**TASKS TO CARRY OUT**
a. Name the four plant pathogens that the passage on fungal pathogens below compares with the insect pathogens.
b. Using the passage on fungal pathogens below, answer these questions:
(i) How many genes encoding proteases does O. sinensis have?
(ii) On average, how many CAZymes do the plant pathogens have?
(iii) About what share of the proteases characterized in O. sinensis contain a signal peptide?

Unlike the infection mechanism of plant pathogens (PPs), which requires carbohydrate-active enzymes (CAZymes) to degrade the complex plant cell wall28, insect pathogens (IPs) typically infect their hosts by penetrating the cuticle29. To test this, we compared O. sinensis and four more insect pathogens (M. anisopliae, M. acridum, C. militaris and B. bassiana) with the four plant pathogens (Fusarium graminearum, Magnaporthe grisea, Grosmannia clavigera and Botrytis cinerea) (Supplemental Table S17). Our results demonstrated that insect pathogens had more proteases (on average, 362 in IPs vs. 342 in PPs; P < 0.43) and protein kinases (on average, 151 in IPs vs. 119 in PPs; P < 0.0014) to degrade the insect cuticle compared with plant pathogens (Supplemental Tables S2729). In contrast, plant pathogens harbored more CAZymes than insect pathogens for plant cell wall degradation (on average, 161 in IPs vs. 231 in PPs) (Supplemental Tables S3032). Excluding plant pathogens, O. sinensis remarkably had fewer genes encoding proteases (260) than other insect pathogens, such as M. anisopliae (437), M. acridum (361), C. militaris (355), and B. bassiana (396). However, ~35% of these proteases characterized in O. sinensis contain a signal peptide that is more likely to have been involved in pathogen-host interactions (Supplemental Tables S10 and S34), which is larger than that in other entomopathogenic fungi (on average, 20%). Similar to the other insect pathogens, several cellulase families, including GH7, GH45, and GH51, also declined or were absent in O. sinensis (Supplemental Table S30).

Saved entries:
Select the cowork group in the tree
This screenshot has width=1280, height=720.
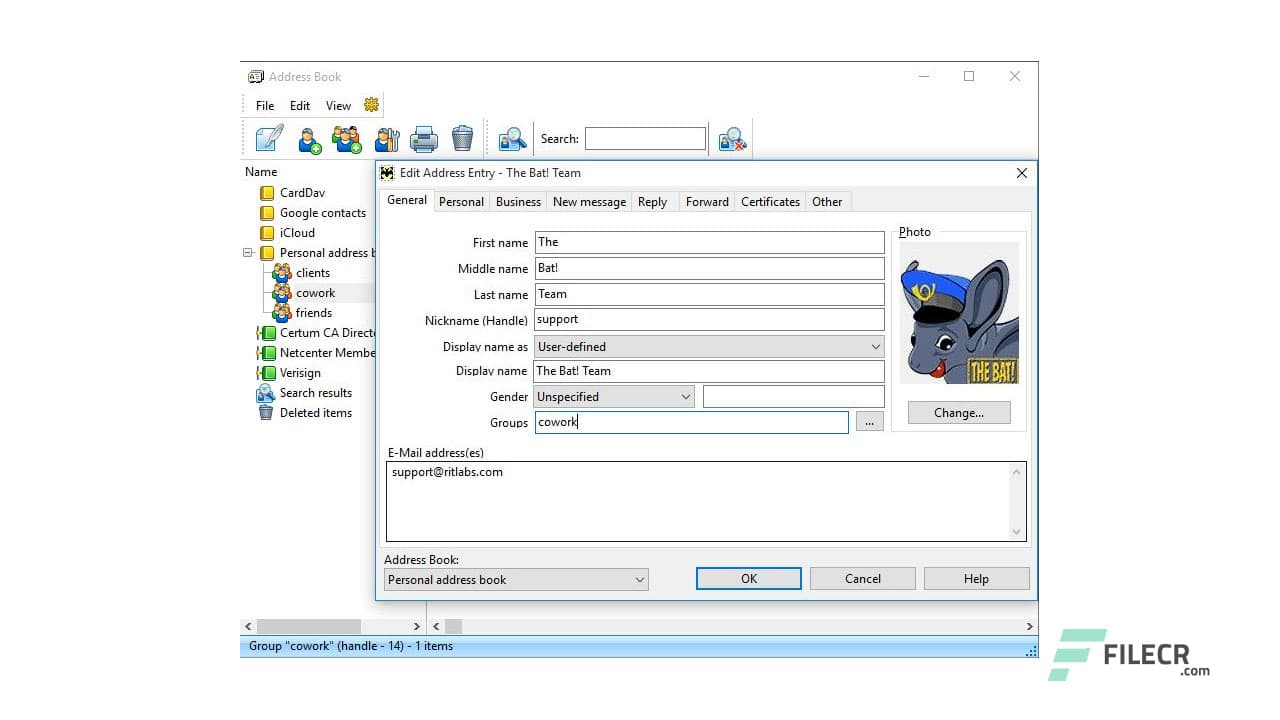point(314,292)
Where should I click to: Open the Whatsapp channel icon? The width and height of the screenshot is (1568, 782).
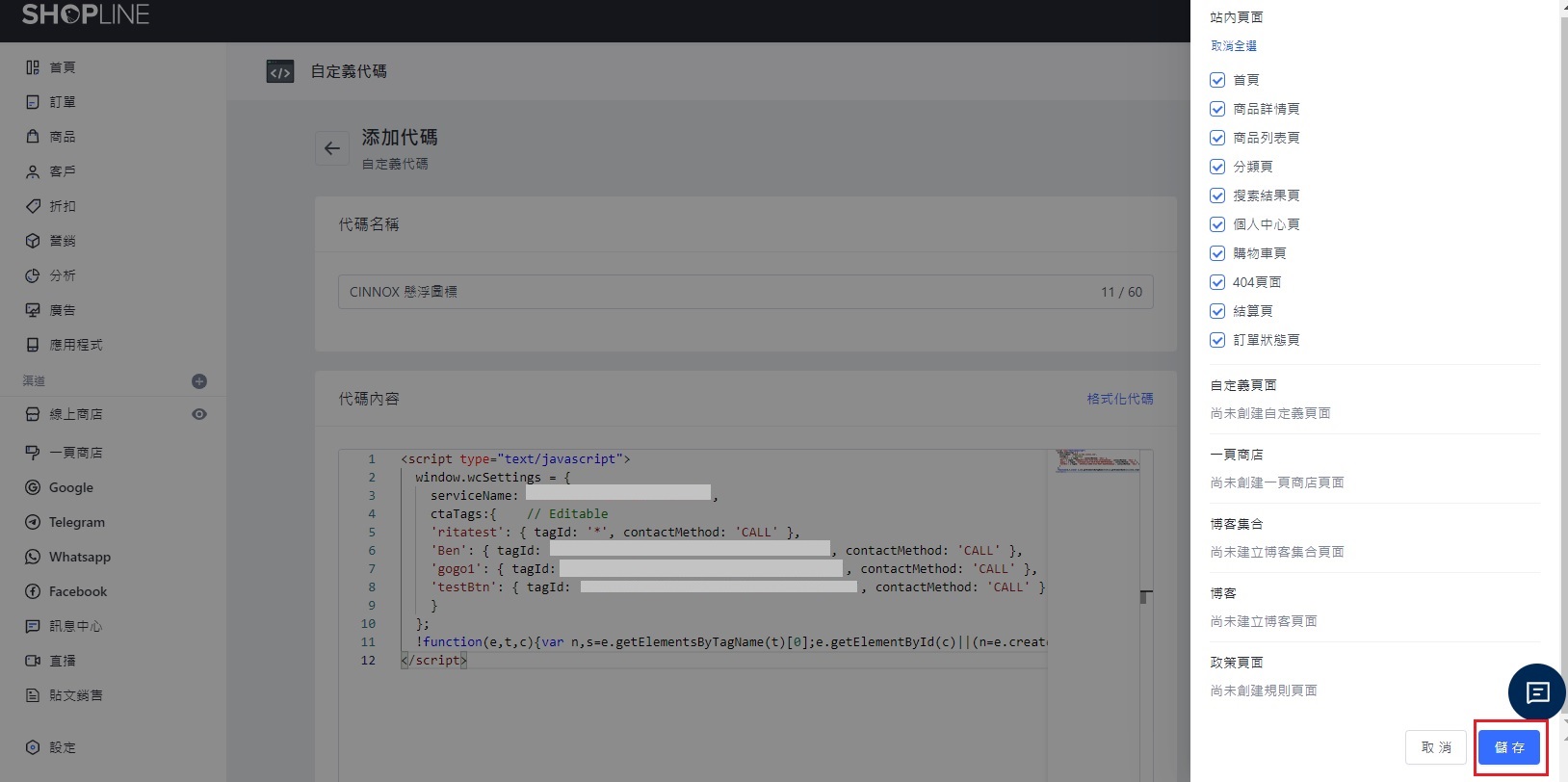click(33, 557)
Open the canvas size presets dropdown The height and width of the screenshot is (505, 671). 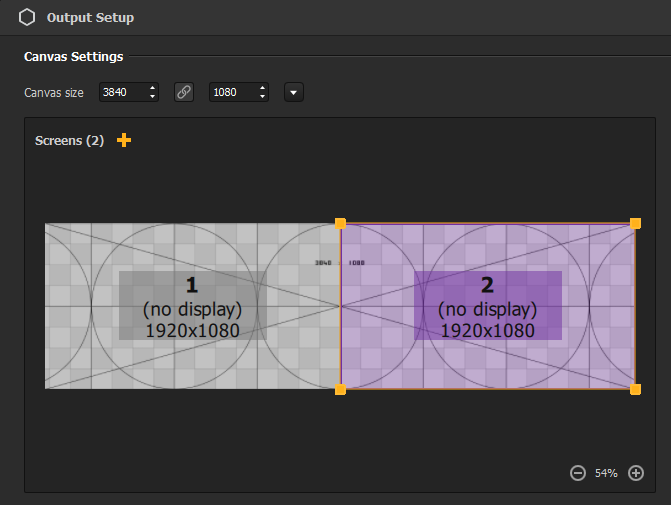pyautogui.click(x=294, y=92)
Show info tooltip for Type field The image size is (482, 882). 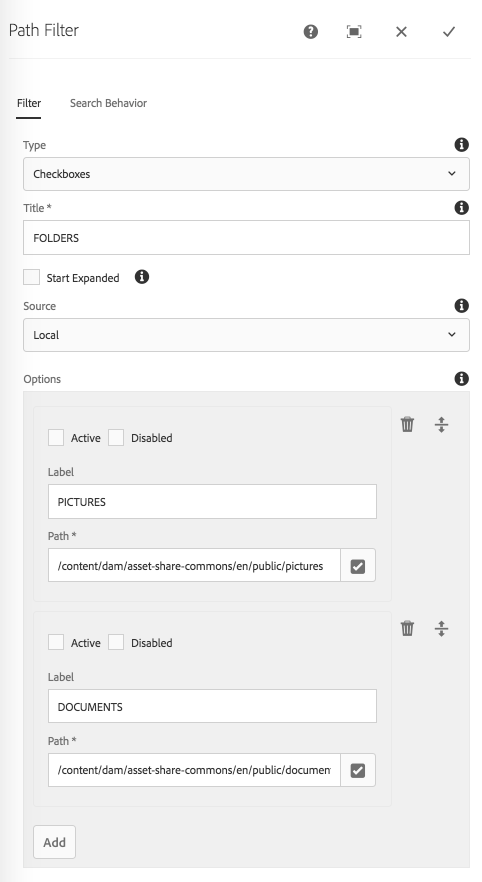pyautogui.click(x=461, y=145)
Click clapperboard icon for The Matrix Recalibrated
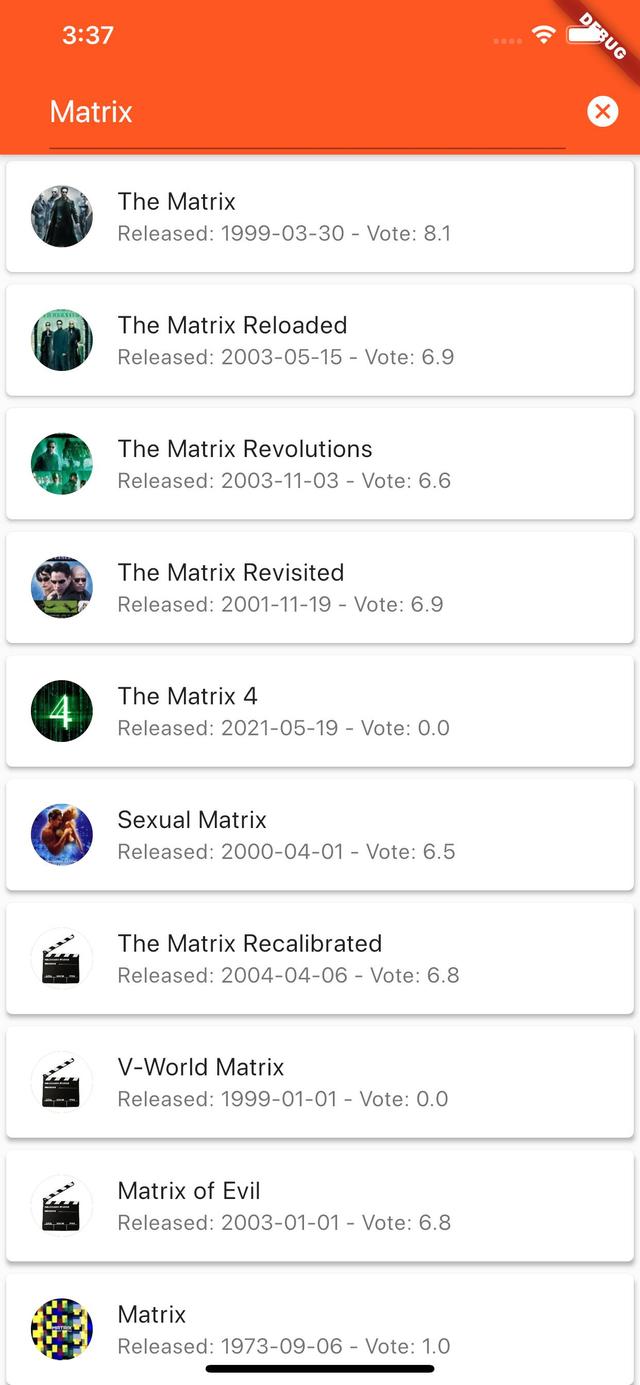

**ANSWER SECTION**
a. Fusarium graminearum, Magnaporthe grisea, Grosmannia clavigera, Botrytis cinerea

b.
(i) 260
(ii) 231
(iii) About 35%